→ INPUT FOR THIS TASK
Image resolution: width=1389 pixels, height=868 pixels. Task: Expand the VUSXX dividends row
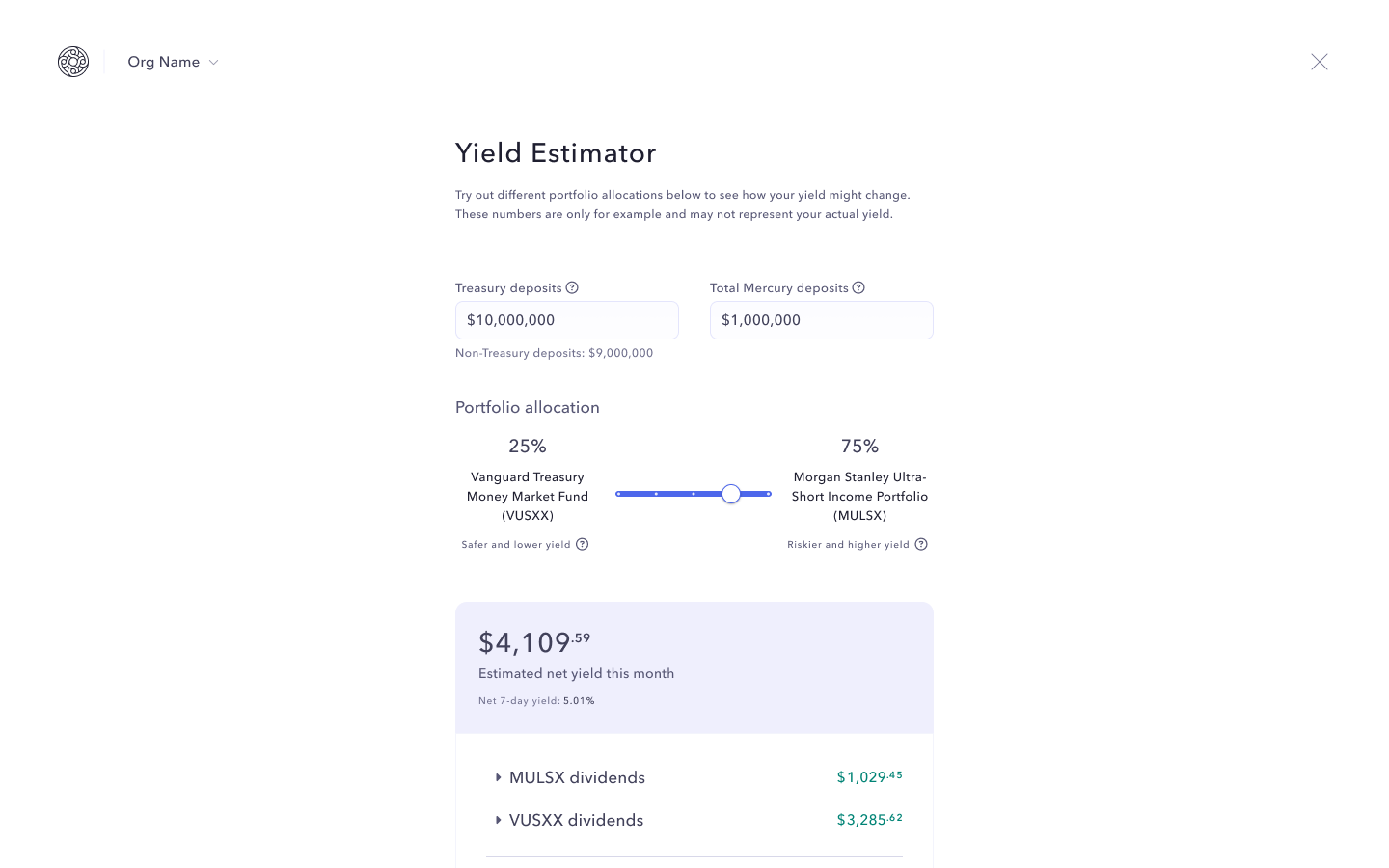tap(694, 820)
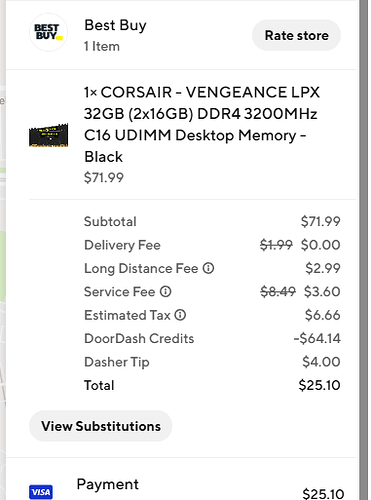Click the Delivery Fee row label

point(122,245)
--
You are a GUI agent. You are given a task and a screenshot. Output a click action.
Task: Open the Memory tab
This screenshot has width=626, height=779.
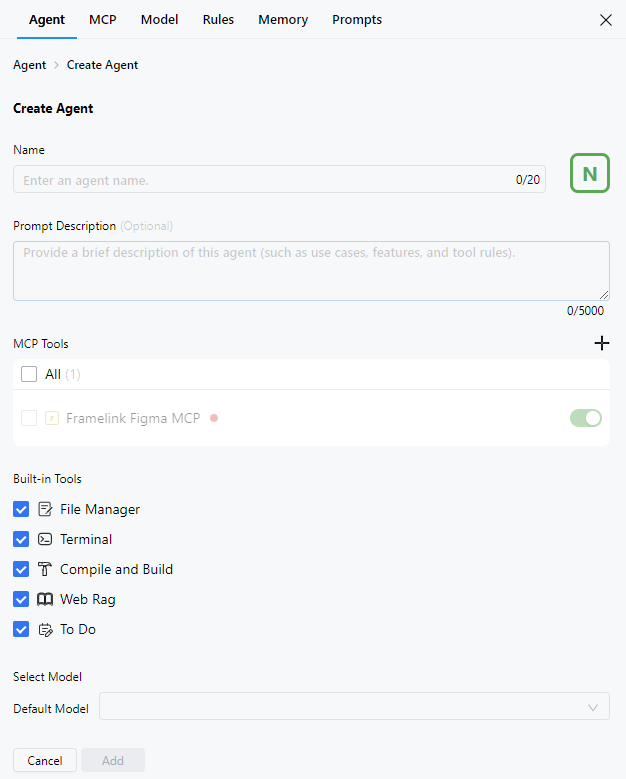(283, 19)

→ WRITTEN INSTRUCTION
Copy the data word for word, starting at the line that contains "Image resolution: width=1389" and ending after the line that contains "point(122,245)". Omit the pictures from your answer.

→ COMPLETED TASK
Image resolution: width=1389 pixels, height=868 pixels. Task: Expand the VUSXX dividends row
tap(694, 820)
Click the Delivery Fee row label

point(122,245)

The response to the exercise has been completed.